Fuet and healthier chorizos with vegetable fats

Healthy fuet. / FACUA

The University of Castilla-La Mancha has achieved this by substituting saturated fats with seeds rich in polyunsaturated fatty acids

JML Toledo

Eat sausages and sweets and that our health does not suffer or we gain weight. It is the dream of many lovers of chorizo, chistorra, fuet or the popular "Miguelitos" from La Roda (Albacete), essential on trips to the Levantine coast with an obligatory stop in this town to buy these sweets made from fine puff pastry, filled with cream and dusted with icing sugar.

This desire has been achieved in part thanks to a research project at the University of Castilla-La Mancha that seeks to make traditional foods from this community healthier. Specifically, saturated fats have been replaced by vegetables, achieving satisfactory experiences with "Miguelitos", fuet, game meat chorizo ​​and Manchego lamb meat burgers.

The project, which has a duration of three years and has 120,000 euros in funding, has made it possible to reformulate new functional foods from seeds rich in polyunsaturated fatty acids and antioxidants (poppy, pumpkin, chia and melon), based on these traditional foods. The result is a healthier product that has also been successful in market studies, since an evaluation of its flavors, colors, smells and textures has been carried out among consumers with positive results.

According to these market studies, "the results show that consumers value reformulated foods and that, in addition, they show a greater willingness to pay for them", explains the Director General of Research of the Junta de Castilla-La Mancha, Ricardo Cuevas, which also underlines that "due to the marked nature of technology transfer presented by the project, many of the studies carried out within the framework of this project have been developed in close collaboration with companies from Castilla-La Mancha such as Confitería La Moderna, from La Roda , for the reformulation of the «Miguelitosۜ» or El Conchel Original Food SA, from El Ballestero (Albacete) for the reformulation of the fuet.
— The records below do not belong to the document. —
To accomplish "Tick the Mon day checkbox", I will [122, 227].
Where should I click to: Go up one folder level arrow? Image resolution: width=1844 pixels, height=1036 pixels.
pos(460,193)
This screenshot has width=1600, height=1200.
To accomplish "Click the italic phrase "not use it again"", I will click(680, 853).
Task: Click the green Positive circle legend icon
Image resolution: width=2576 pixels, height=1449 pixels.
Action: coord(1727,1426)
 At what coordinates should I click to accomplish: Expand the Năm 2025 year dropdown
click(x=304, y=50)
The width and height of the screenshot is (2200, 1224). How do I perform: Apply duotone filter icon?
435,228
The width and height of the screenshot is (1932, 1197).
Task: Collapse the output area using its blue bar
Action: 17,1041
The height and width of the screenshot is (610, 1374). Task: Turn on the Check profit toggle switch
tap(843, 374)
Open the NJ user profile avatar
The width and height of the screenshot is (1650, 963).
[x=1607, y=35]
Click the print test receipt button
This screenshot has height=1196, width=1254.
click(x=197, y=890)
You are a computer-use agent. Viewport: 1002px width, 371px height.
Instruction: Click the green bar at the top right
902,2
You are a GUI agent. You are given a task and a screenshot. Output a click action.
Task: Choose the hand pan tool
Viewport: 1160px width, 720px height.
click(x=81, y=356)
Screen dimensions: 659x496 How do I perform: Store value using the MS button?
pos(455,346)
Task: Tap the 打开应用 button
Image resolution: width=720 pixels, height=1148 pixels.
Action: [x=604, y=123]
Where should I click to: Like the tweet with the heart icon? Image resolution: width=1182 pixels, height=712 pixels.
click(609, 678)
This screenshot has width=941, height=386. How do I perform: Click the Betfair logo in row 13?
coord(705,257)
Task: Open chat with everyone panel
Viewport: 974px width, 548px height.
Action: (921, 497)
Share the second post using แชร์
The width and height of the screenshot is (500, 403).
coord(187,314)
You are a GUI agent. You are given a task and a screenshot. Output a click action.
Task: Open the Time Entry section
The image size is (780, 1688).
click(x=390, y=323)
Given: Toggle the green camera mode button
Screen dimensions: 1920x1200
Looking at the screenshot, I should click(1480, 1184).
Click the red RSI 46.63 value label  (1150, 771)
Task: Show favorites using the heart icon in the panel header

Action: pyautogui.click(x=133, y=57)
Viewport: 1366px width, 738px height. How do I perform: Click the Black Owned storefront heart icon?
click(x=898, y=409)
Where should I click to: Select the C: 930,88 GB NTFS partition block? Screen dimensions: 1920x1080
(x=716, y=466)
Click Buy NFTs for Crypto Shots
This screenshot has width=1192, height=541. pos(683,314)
Chistorra and cured chorizo

But this research project does not stop at these traditional products. The next step will be to incorporate healthy ingredients into the cured chorizo, chistorra sausage, partridge pâté, wild boar sausage, Cruz bread, Manchego flakes, Alcázar cake or Manchego cookies, to which oils will be added, flours and bioactive components obtained from residual bio-resources generated in wine and fruit and vegetable industries in this region, such as apricot, tomato and grape seeds; broccoli stem, cauliflower and Pleurotus mushrooms and onion, peas and corn trimmings. According to Cuevas, "from the point of view of the consumer, the objective will be, in addition to identifying the degree of acceptance, to determine how their labeling affects the purchasing attitudes of consumers, who increasingly demand this type of product ».